Baseline data of COVID-19 patients. (A) ADAMTS13 activity (%) in dependence on antibody (Ab) status. (B) Severity of disease in dependence on Ab status. (C) Ab concentration (U/mL) in dependence on disease severity and mortaliy. (D) % of critically ill COVID-19 and non-COVID-19 patients and healthy controls. (E) Ab concentration in critically ill COVID-19 vs. non-COVID-19 patients and healthy controls.

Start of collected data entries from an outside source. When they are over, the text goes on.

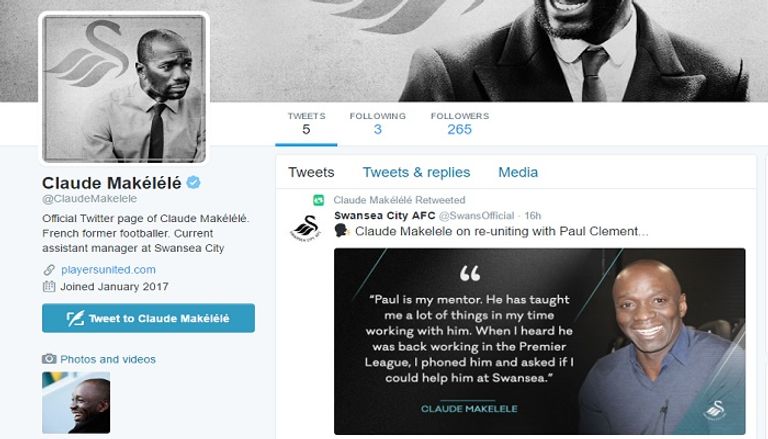Click the green retweet icon
Image resolution: width=768 pixels, height=439 pixels.
click(x=319, y=200)
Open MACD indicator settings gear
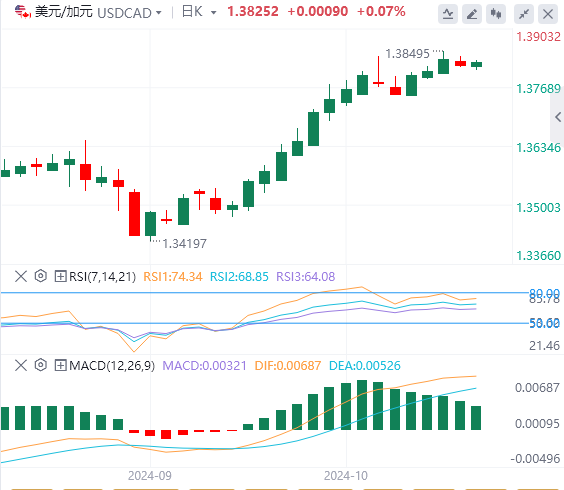 pos(41,365)
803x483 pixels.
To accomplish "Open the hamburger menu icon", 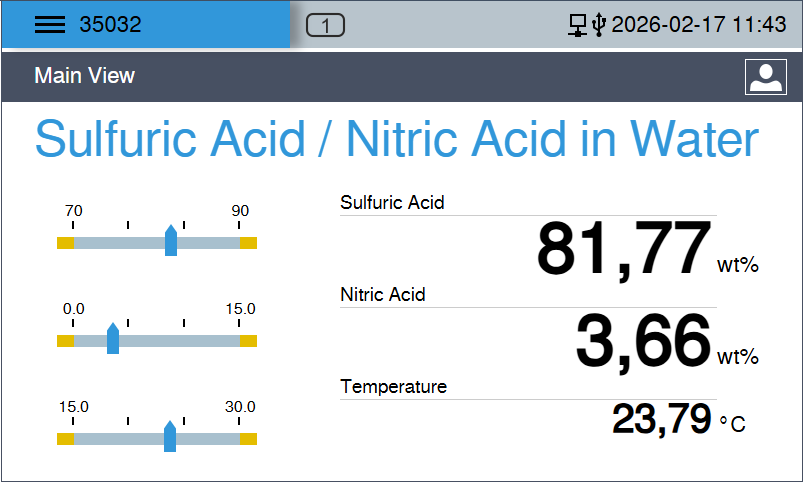I will [49, 25].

Data are presented in % of patients with chi squared p-values, or median and interquartile range, respectively.

Figure 2

Von Willebrand factor multimers in a medium resolution gel (1.8% LGT-agarose, images taken from different gels) of (7-8) two patients with severe COVID-19, increased release of VWF and autoantibodies to ADAMTS13 and (1-3) three critically ill patients without COVID-19, (4 and 6) healthy controls, (5) pooled plasma of healthy controls, and (9-10) two patients with acute thrombotic thrombocytopenic purpura prior to initiation of treatment. The gel shows smear and a decrease of largest multimers predominantly in the patient lanes of both COVID-19 patients and those with thrombotic thrombocytopenic purpura.

Figure 3

(A) cumulative incidence of ADAMTS13 antibodies (Ab), (B) ADAMTS13 activity, (C) von Willebrand factor Antigen (VWF:Ag), (D) ADAMTS13/VWF:Ag ratio, and (E) mortality in dependence on ADAMTS13 antibody status in the course of Coronavirus disease. Data are presented in median and interquartile range.